▸ DIRECTIONS: This task asks for the lines from the one with "The height and" to the final line below, repeated exactly, with pictures omitted.

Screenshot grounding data

____

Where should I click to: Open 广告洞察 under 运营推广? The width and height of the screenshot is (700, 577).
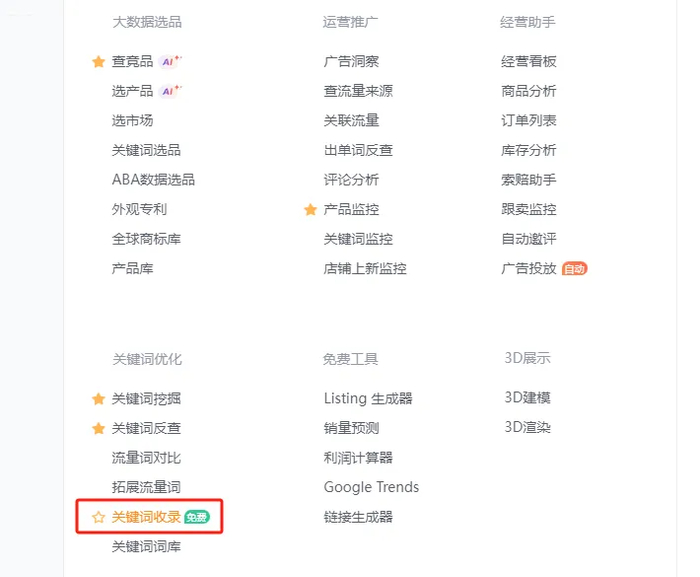(351, 62)
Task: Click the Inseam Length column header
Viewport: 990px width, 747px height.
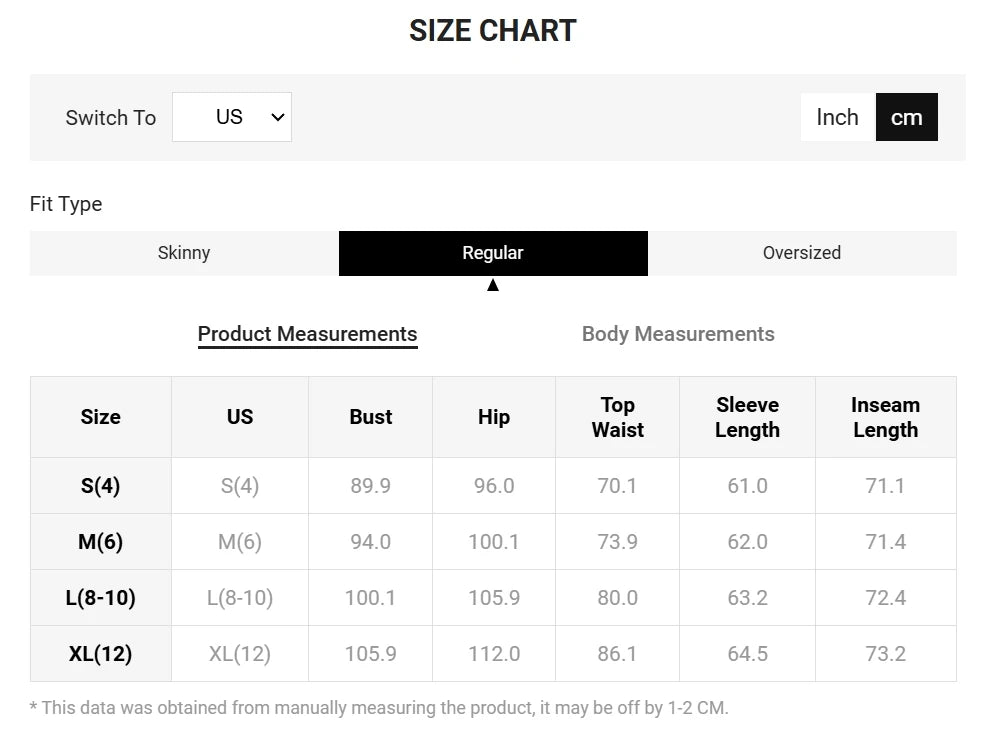Action: [x=885, y=417]
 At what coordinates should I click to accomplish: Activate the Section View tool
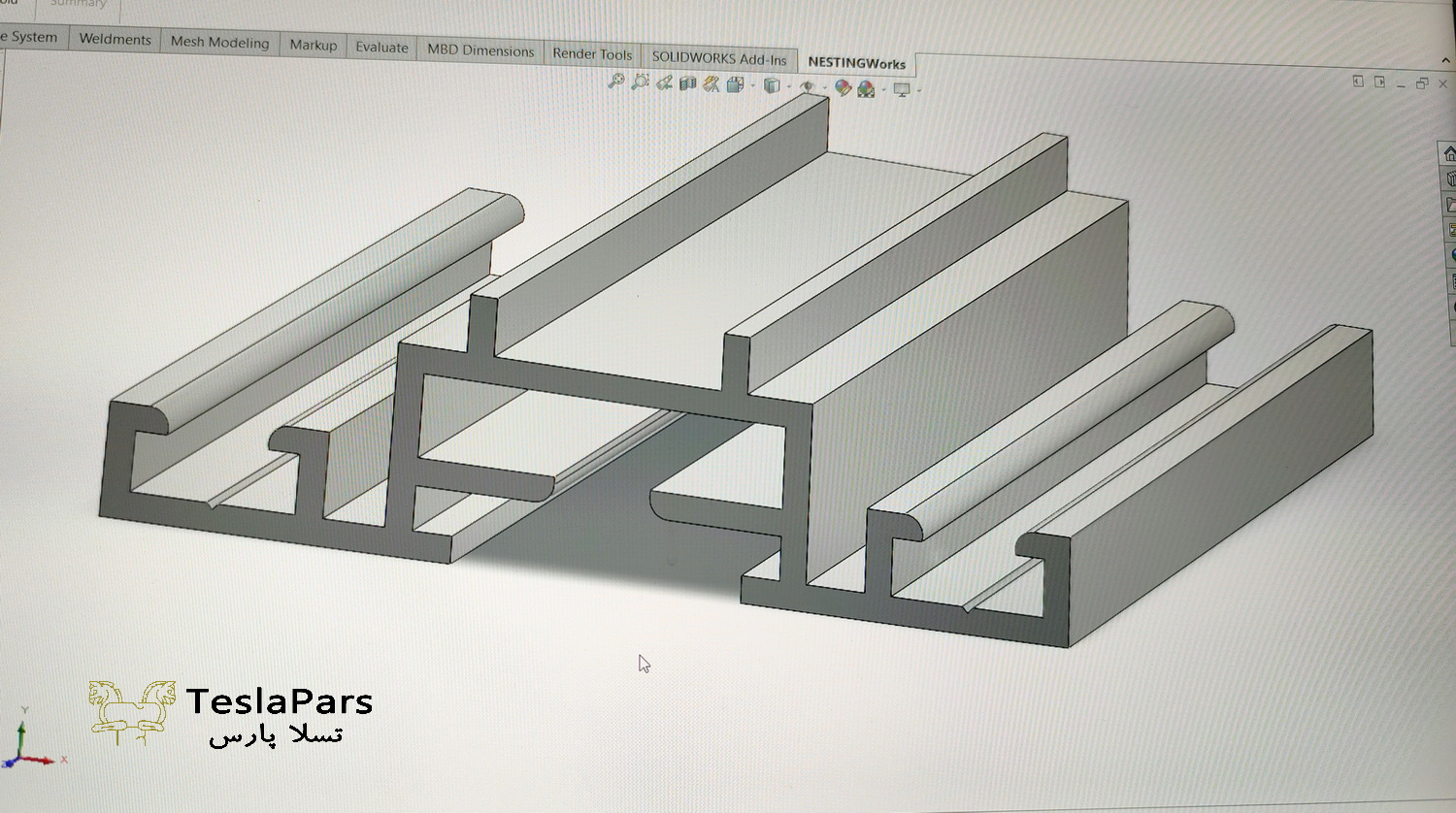688,84
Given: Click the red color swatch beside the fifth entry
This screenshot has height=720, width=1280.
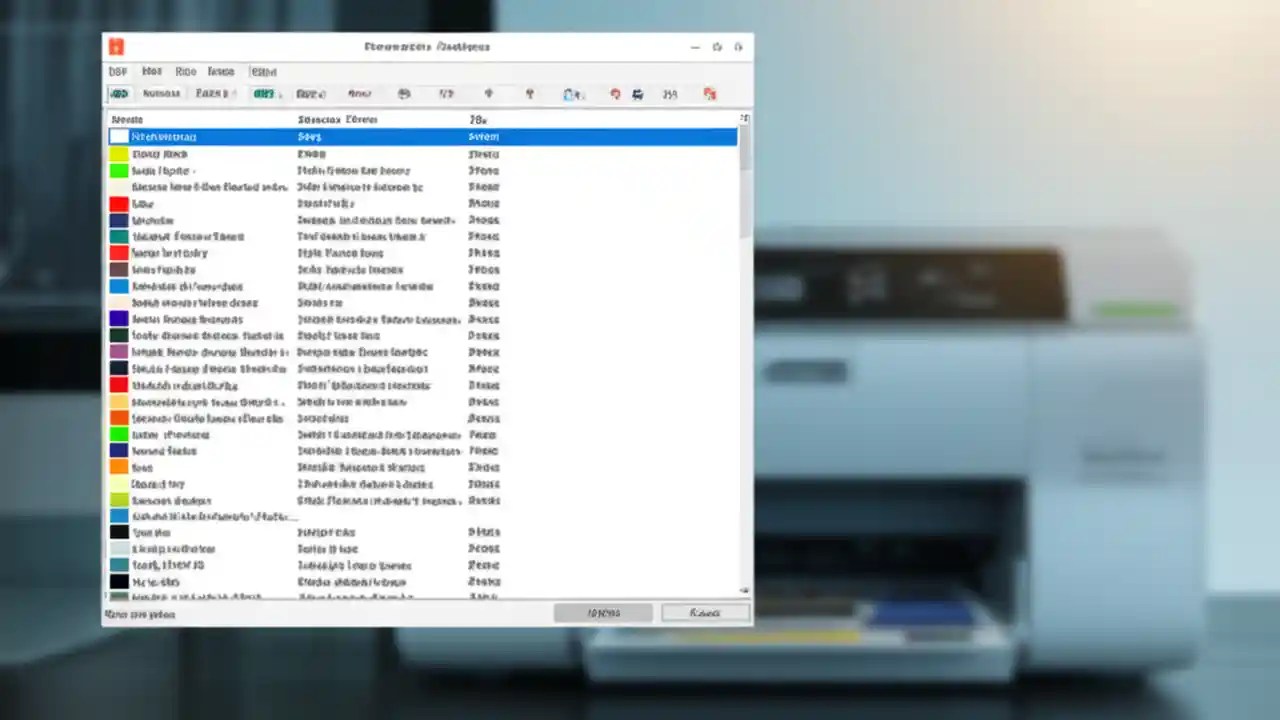Looking at the screenshot, I should [x=118, y=203].
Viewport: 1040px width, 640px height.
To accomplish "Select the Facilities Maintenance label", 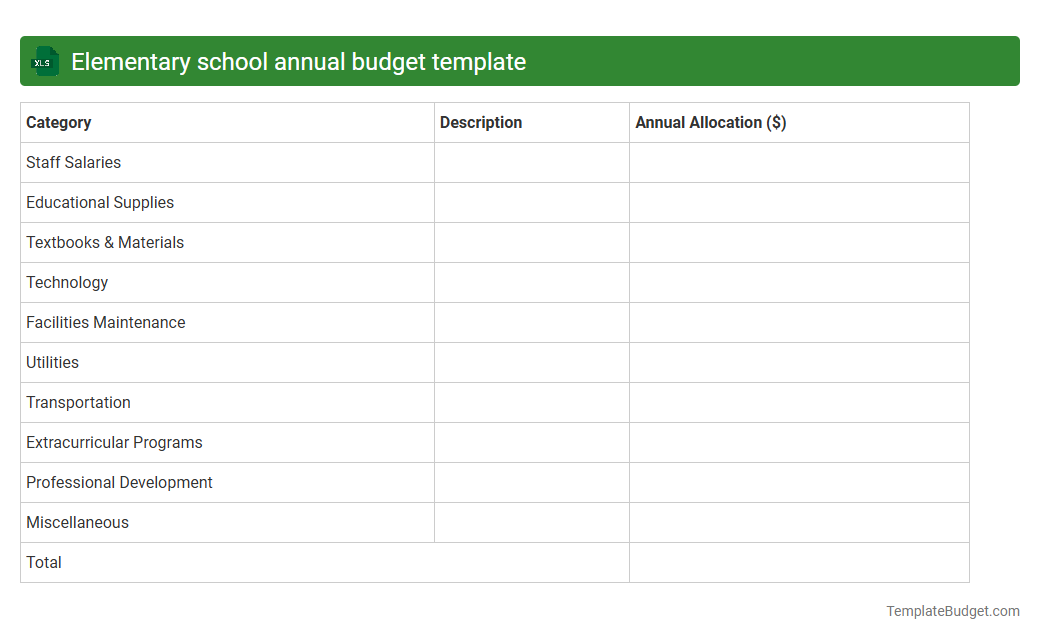I will 106,322.
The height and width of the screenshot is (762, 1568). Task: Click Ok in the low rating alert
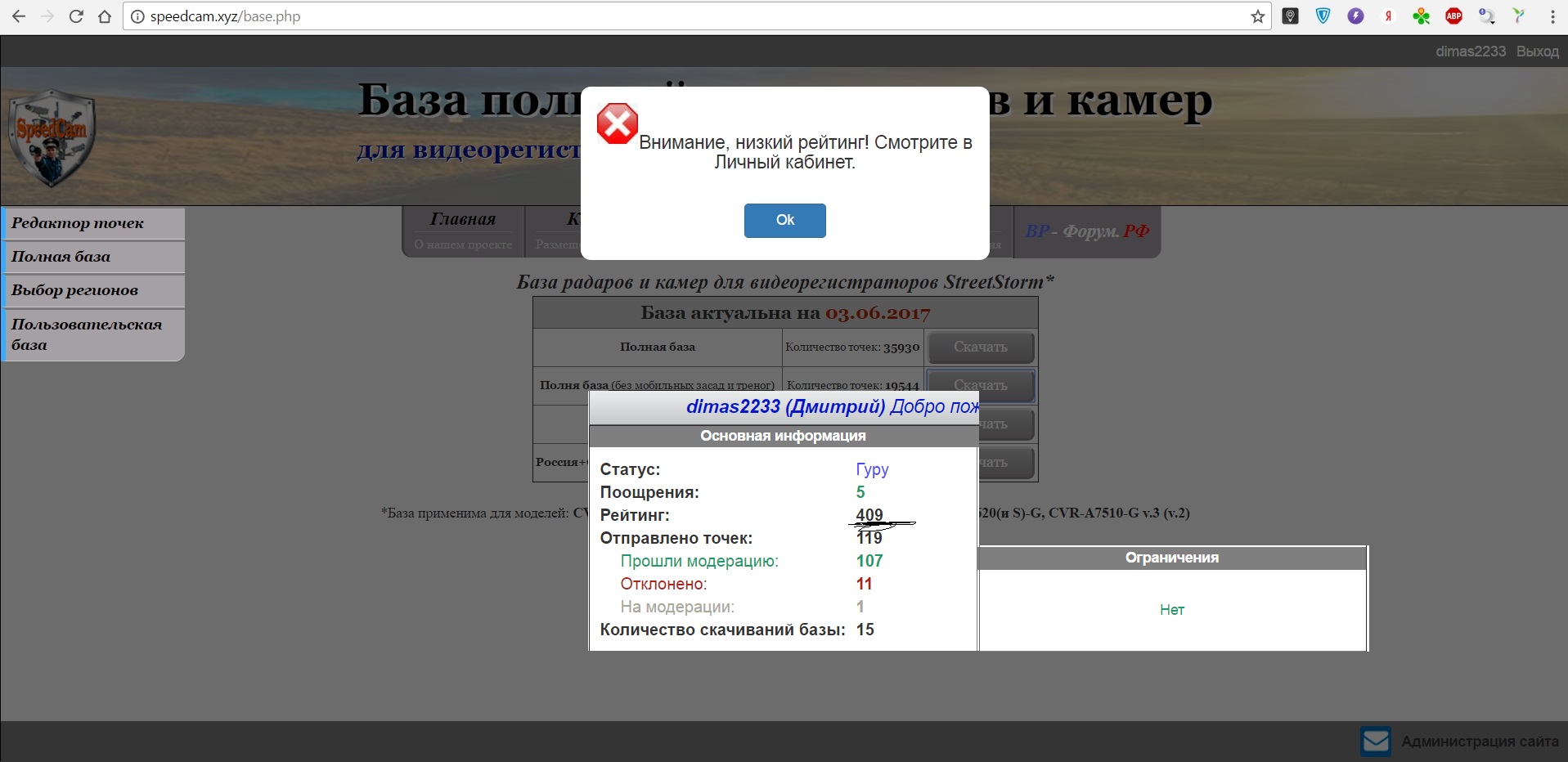[x=784, y=221]
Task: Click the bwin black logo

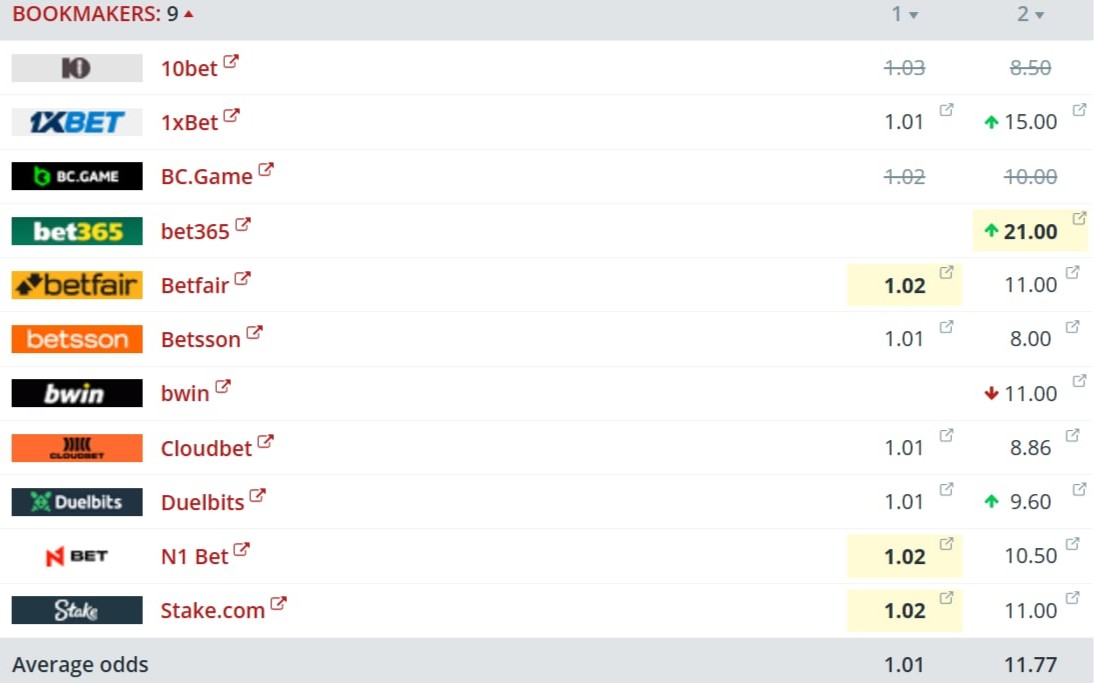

____

▸ RESULT OF THIS TASK:
The height and width of the screenshot is (762, 1568). Task: Click Ok in the low rating alert
[x=784, y=221]
Task: Click the bwin black logo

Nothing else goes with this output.